WORK REQUEST:
Retype the entries word for word, leaving nothing out.
(MATERIAL PROVIDED begins)
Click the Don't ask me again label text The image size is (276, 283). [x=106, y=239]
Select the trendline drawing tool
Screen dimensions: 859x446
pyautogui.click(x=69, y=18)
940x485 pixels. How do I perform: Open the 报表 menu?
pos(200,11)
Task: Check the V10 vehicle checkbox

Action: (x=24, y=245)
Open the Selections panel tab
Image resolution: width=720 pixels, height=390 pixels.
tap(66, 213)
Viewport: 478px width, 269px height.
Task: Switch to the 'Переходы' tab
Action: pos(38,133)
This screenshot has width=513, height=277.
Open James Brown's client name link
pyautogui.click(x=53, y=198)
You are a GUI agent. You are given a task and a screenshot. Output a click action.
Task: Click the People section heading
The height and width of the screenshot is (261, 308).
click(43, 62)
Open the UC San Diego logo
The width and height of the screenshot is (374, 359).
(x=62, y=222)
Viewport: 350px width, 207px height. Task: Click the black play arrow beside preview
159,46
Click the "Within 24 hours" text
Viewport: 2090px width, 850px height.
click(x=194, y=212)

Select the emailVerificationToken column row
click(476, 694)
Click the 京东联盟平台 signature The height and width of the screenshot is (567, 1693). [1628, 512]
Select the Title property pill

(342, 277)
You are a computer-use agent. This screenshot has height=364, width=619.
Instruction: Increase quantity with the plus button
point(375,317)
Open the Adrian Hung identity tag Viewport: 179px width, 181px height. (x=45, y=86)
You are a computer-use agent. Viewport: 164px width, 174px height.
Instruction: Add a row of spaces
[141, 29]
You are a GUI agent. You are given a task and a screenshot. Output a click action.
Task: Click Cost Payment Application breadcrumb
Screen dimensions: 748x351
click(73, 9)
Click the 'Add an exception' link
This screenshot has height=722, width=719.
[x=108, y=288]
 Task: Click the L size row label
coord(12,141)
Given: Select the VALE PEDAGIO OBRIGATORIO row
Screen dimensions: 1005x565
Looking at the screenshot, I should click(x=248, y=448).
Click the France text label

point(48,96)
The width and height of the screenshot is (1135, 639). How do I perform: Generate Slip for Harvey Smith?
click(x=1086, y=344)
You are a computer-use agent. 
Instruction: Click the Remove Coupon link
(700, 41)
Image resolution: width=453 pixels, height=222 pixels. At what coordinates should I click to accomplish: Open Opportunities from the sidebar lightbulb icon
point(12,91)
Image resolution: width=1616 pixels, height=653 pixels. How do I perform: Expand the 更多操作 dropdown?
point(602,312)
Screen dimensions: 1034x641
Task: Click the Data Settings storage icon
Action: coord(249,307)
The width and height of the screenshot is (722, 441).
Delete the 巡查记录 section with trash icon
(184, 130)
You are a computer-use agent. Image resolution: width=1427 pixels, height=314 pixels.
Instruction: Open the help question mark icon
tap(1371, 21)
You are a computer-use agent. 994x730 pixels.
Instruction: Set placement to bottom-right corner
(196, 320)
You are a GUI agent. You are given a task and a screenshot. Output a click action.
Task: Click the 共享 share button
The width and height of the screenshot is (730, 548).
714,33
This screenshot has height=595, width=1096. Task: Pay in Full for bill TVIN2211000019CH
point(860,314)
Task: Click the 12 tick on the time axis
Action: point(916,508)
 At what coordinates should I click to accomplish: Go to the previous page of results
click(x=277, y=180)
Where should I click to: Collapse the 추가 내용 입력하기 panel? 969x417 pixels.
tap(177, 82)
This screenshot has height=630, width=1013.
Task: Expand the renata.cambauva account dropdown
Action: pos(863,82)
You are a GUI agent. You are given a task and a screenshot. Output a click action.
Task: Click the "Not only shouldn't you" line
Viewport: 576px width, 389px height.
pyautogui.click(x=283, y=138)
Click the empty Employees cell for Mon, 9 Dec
(MATERIAL PROVIDED ends)
ANSWER SPACE:
Click the Don't ask me again label text The image size is (276, 283). [x=106, y=239]
Select the trendline drawing tool
Screen dimensions: 859x446
pyautogui.click(x=69, y=18)
940x485 pixels. How do I perform: Open the 报表 menu?
pos(200,11)
Task: Check the V10 vehicle checkbox

Action: (x=24, y=245)
Open the Selections panel tab
Image resolution: width=720 pixels, height=390 pixels.
tap(66, 213)
Viewport: 478px width, 269px height.
Task: Switch to the 'Переходы' tab
Action: pos(38,133)
This screenshot has width=513, height=277.
Open James Brown's client name link
pyautogui.click(x=53, y=198)
You are a GUI agent. You are given a task and a screenshot. Output a click action.
Task: Click the People section heading
The height and width of the screenshot is (261, 308).
click(43, 62)
Open the UC San Diego logo
The width and height of the screenshot is (374, 359).
(x=62, y=222)
Viewport: 350px width, 207px height. Task: Click the black play arrow beside preview
159,46
Click the "Within 24 hours" text
Viewport: 2090px width, 850px height.
click(x=194, y=212)

Select the emailVerificationToken column row
click(476, 694)
Click the 京东联盟平台 signature The height and width of the screenshot is (567, 1693). [1628, 512]
Select the Title property pill

(342, 277)
You are a computer-use agent. This screenshot has height=364, width=619.
Instruction: Increase quantity with the plus button
point(375,317)
Open the Adrian Hung identity tag Viewport: 179px width, 181px height. (x=45, y=86)
You are a computer-use agent. Viewport: 164px width, 174px height.
Instruction: Add a row of spaces
[141, 29]
You are a GUI agent. You are given a task and a screenshot. Output a click action.
Task: Click Cost Payment Application breadcrumb
Screen dimensions: 748x351
click(73, 9)
Click the 'Add an exception' link
This screenshot has height=722, width=719.
[x=108, y=288]
 Task: Click the L size row label
coord(12,141)
Given: Select the VALE PEDAGIO OBRIGATORIO row
Screen dimensions: 1005x565
Looking at the screenshot, I should click(x=248, y=448).
Click the France text label

point(48,96)
The width and height of the screenshot is (1135, 639). How do I perform: Generate Slip for Harvey Smith?
click(x=1086, y=344)
You are a computer-use agent. 
Instruction: Click the Remove Coupon link
(700, 41)
Image resolution: width=453 pixels, height=222 pixels. At what coordinates should I click to accomplish: Open Opportunities from the sidebar lightbulb icon
point(12,91)
Image resolution: width=1616 pixels, height=653 pixels. How do I perform: Expand the 更多操作 dropdown?
point(602,312)
Screen dimensions: 1034x641
Task: Click the Data Settings storage icon
Action: coord(249,307)
The width and height of the screenshot is (722, 441).
Delete the 巡查记录 section with trash icon
(184, 130)
You are a computer-use agent. Image resolution: width=1427 pixels, height=314 pixels.
Instruction: Open the help question mark icon
tap(1371, 21)
You are a computer-use agent. 994x730 pixels.
Instruction: Set placement to bottom-right corner
(196, 320)
You are a GUI agent. You are given a task and a screenshot. Output a click action.
Task: Click the 共享 share button
The width and height of the screenshot is (730, 548).
714,33
This screenshot has height=595, width=1096. Task: Pay in Full for bill TVIN2211000019CH
point(860,314)
Task: Click the 12 tick on the time axis
Action: point(916,508)
 At what coordinates should I click to accomplish: Go to the previous page of results
click(x=277, y=180)
Where should I click to: Collapse the 추가 내용 입력하기 panel? 969x417 pixels.
tap(177, 82)
This screenshot has height=630, width=1013.
Task: Expand the renata.cambauva account dropdown
Action: pos(863,82)
You are a GUI agent. You are given a task and a screenshot. Output a click action.
Task: Click the "Not only shouldn't you" line
Viewport: 576px width, 389px height.
pyautogui.click(x=283, y=138)
Click the empty Employees cell for Mon, 9 Dec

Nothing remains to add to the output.